Friday, November 23, 2012

open letter to oden

"Welcome, Dr Thomas Oden. I have just elected you to a select band of scholars who have transformed my way of looking at the world. The company you keep is an esteemed one, led by the triumvirate of Phillip Jenkins, Lamin Sanneh, and Rodney Stark.

Saturday, November 17, 2012

lest we never know

'Lest we forget' is the refrain we associate with horrid history like the Holocaust. Keeping alive the memory is designed to help prevent history from repeating. Forgetfulness is just not acceptable.

Yesterday I visited Cheoung Ek (The Killing Fields) for the first time and Tuol Sleng (the Genocide Museum) for the second time. It is sobering to the point of sickening. I find it so disturbing that it happened in my own lifetime. While I can not be held responsible for knowing the events of 17 April 1975 as they occurred, it bothers me that it took me so long to be impacted by what happened here in Cambodia.

I came away preoccupied by the danger of 'lest we never know'. In an age of information flooding all kinds of media channels it is still possible to never know. Forgetfulness may be unacceptable - but surely so also is ignorance, given the the information sources to which we have access? Is it acceptable to remain in the dark with horrid history? While 'lest we forget' is noble, the reality is that holocausts keep happening. I understand why the Holocaust of the 1940s retains such a focus in our attention - but it is troubling that the Cambodian one of the 1970s took so long to spark a response ... and then what about the Congolese one (referred to here) of the 2000s in which 5 million are estimated to have died? Is 'lest we forget' enough - or does the 'lest we never know' refrain need to grab our hearts and minds as well?

Wednesday, November 14, 2012

finding the finest

Doing serious research has taught be a significant life-skill.

If I want my own argument to be robust, then as I encounter those views which I oppose it is wise to paint them in their best light, not their worst light. It is about taking time to find the finest exponents of the views with which I disagree and trying to engage with them. Stereotypes and cheap-shots be damned.

Friday, November 09, 2012

ppk governance

It is a consistent theme. In the churches, mission organisations, and employers with whom I have been associated over the past twenty years, (almost) without exception they have tackled the same issue: identifying what good governance looks like and trying to make the changes to embrace it.

I am at San Francisco airport on my way home after the annual Langham Partnership meetings in Phoenix. One of the pleasing features this year was the progress made in this area - freeing governance to govern and releasing management to manage. Mixing up the two groups seems to be a persistent challenge for Christian organisations.

Sunday, November 04, 2012

celebrating otago

I return to a favourite theme.

Has there been a better season for (evangelical) theological education in New Zealand than this current one? I don't think so (NB: I've touched on this topic here and here and here). For example, Carey Baptist College is in full bloom, while Laidlaw College has a compelling vision driving it forward. The two colleges complement and compliment each other. And no doubt behind the scenes there is a little gentle competition which keeps everyone on their toes. The impact may take a generation to be fully felt, but it will come.

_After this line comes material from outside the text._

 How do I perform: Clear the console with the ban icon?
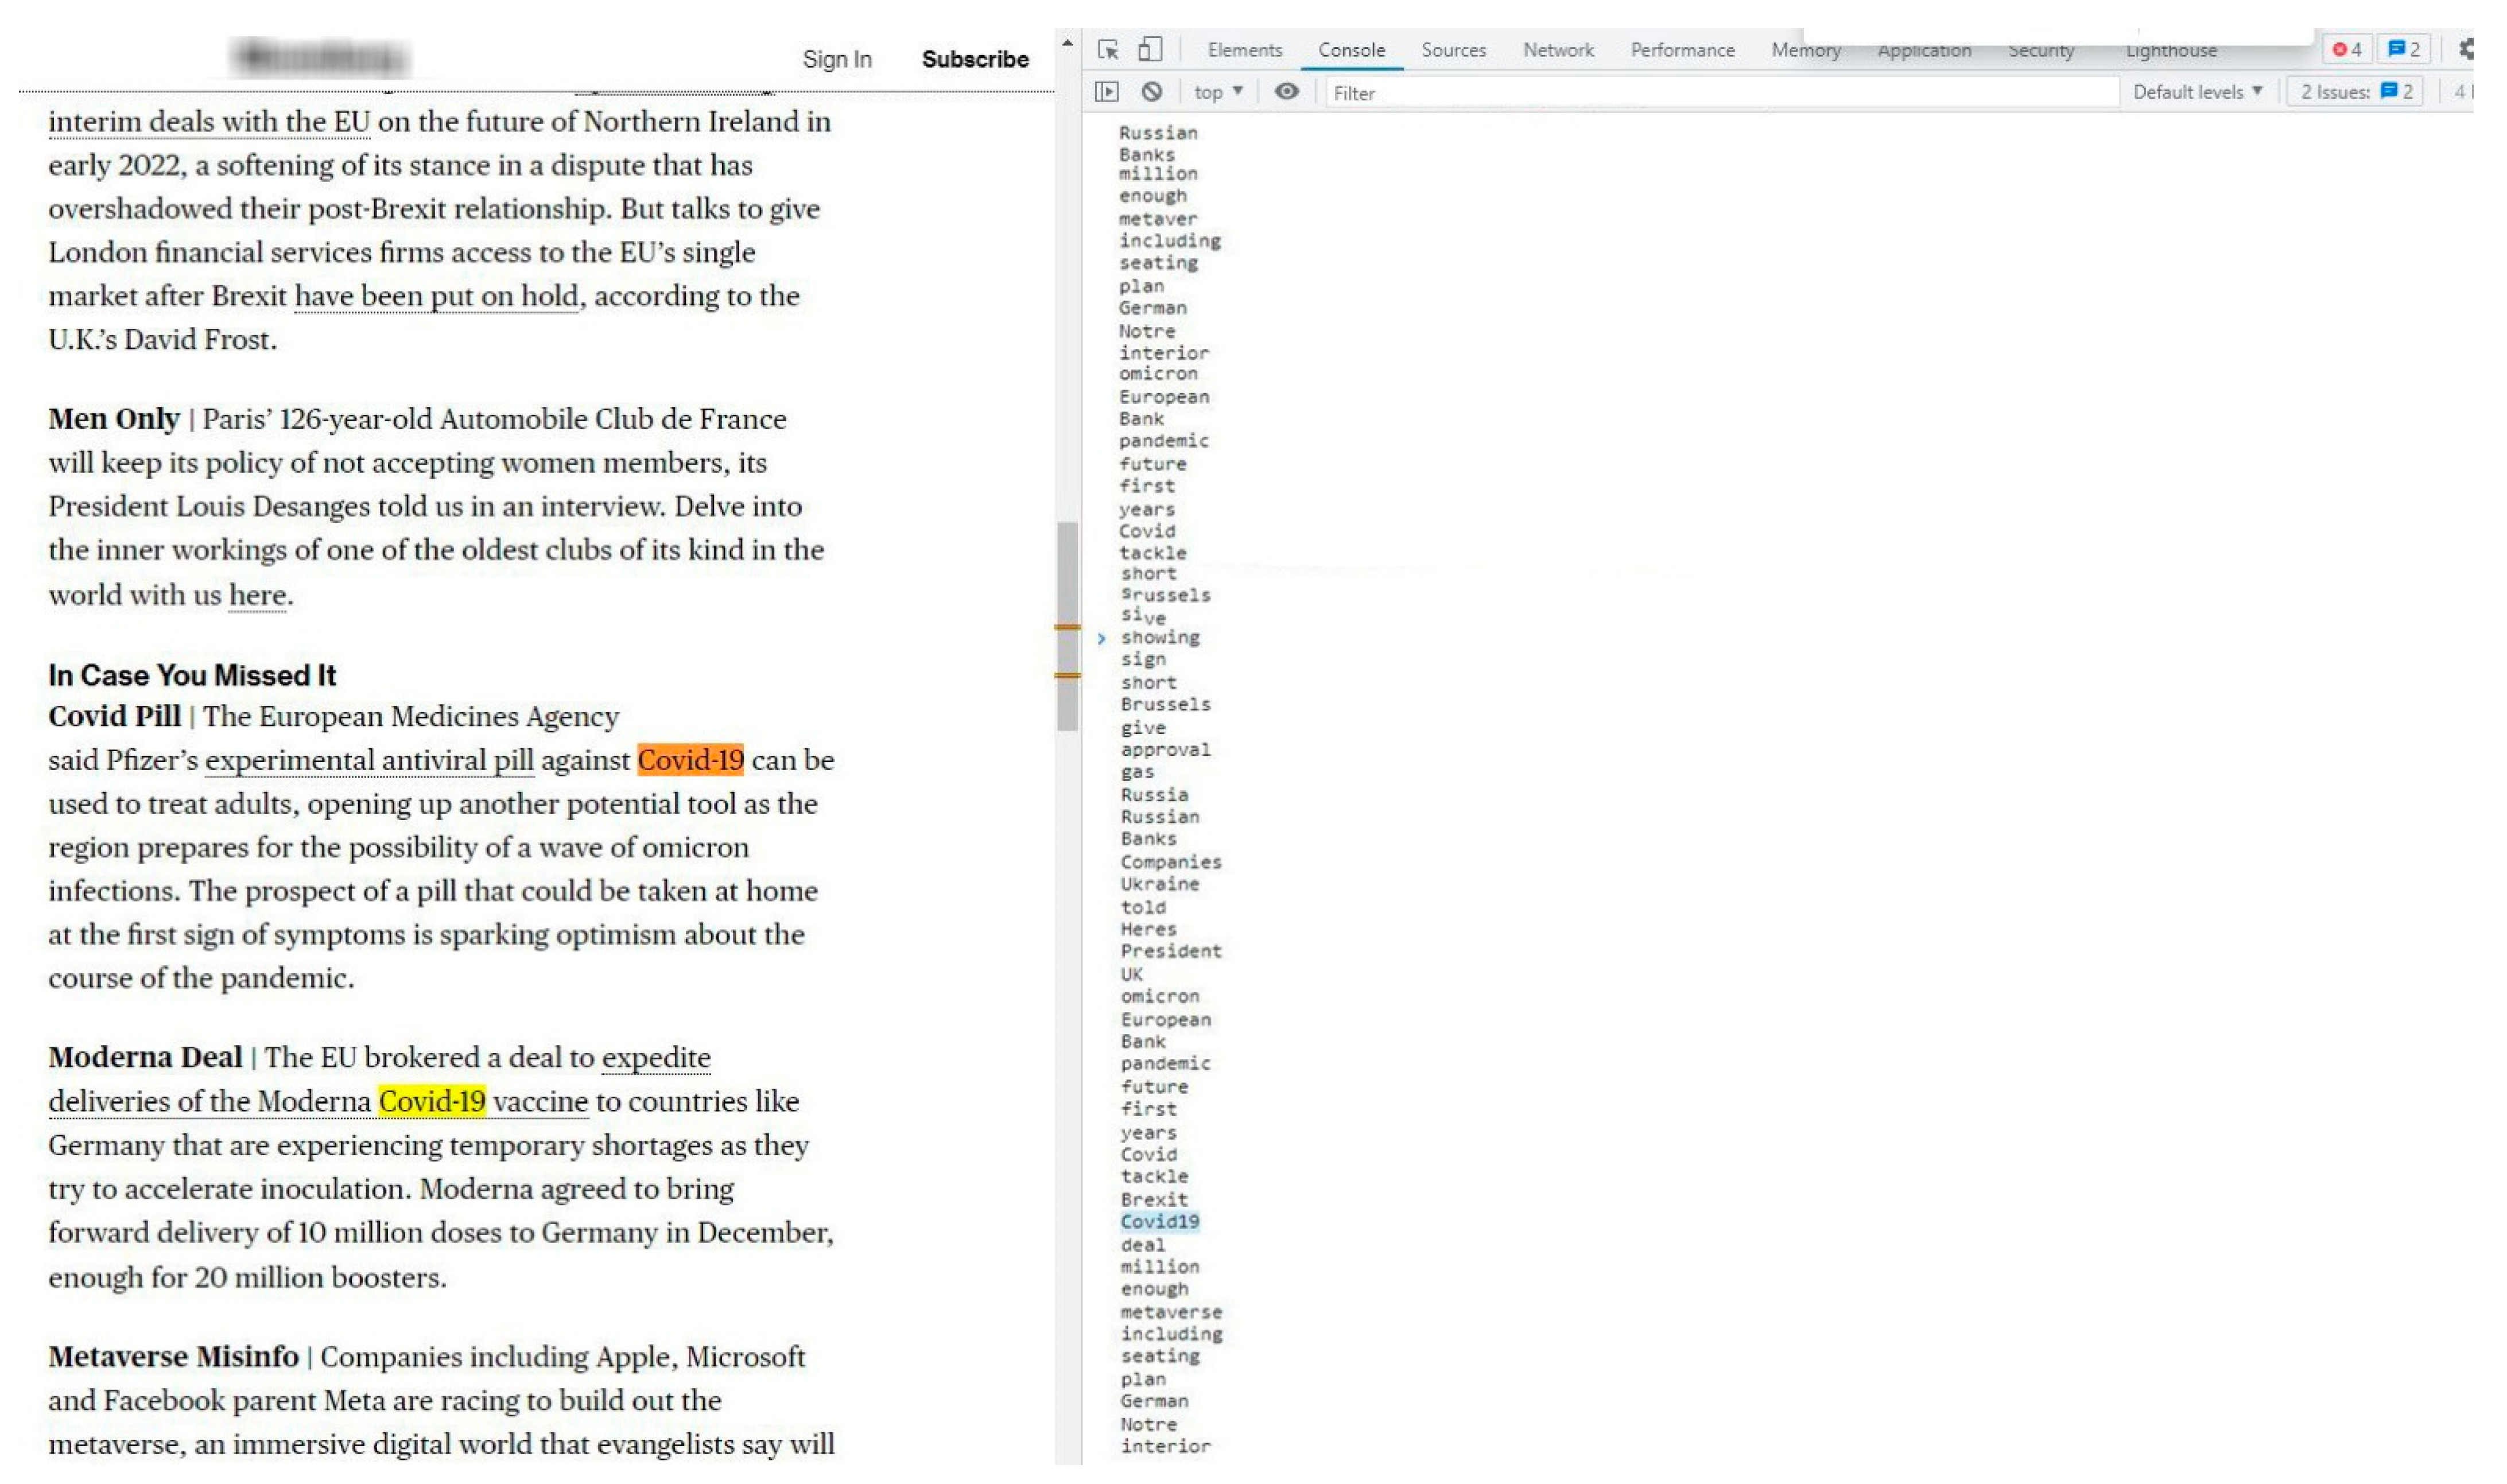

But in the last week I've been celebrating the Department of Theology at the University of Otago, based in Dunedin. Here is a secular institution. Almost by definition, it cannot be 'evangelical'. Here is a university with a focus on research outputs. Almost by definition, it cannot retain contact with the 'grassroots'. Here is a Department that has tended to be built around a 'pure', or more classical, curriculum with Biblical Studies, Christian Thought & History to the fore. Almost by definition, this is not the place to go looking for the 'applied' curriculum.

And yet, in 2012, two of Otago's Theology faculty have published books which engage the grassroots in applied ways that can only stir the heart of 'shaped by the Bible - focused on Christ' evangelicals.

Tim Cooper collaborates with Kelvin Gardiner on Pastoring the Pastor in which we find a collection of 'Emails of a Journey through Ministry'. I read the entire book in a single day of airplanes and airports in the USA. A little reminiscent of Letters Along the Way, it records the correspondence between a young pastor, Daniel Donford, and his  Uncle Eldon during the first two years of Daniel's time in pastoral ministry. It develops the personalities which can accompany that first church... The obstructive Frank. The chatty Martha. The church-growth-expert Schneider. The colleague Sam. The conspirator Harry. The eccentric Meredith. The wise Hayley (Daniel's wife!). A nice touch is the inclusion of emails between people other than Daniel and Uncle Eldon. It adds depth and fullness to the story - but it means the book needs to be read relatively quickly, so that you don't lose track of people.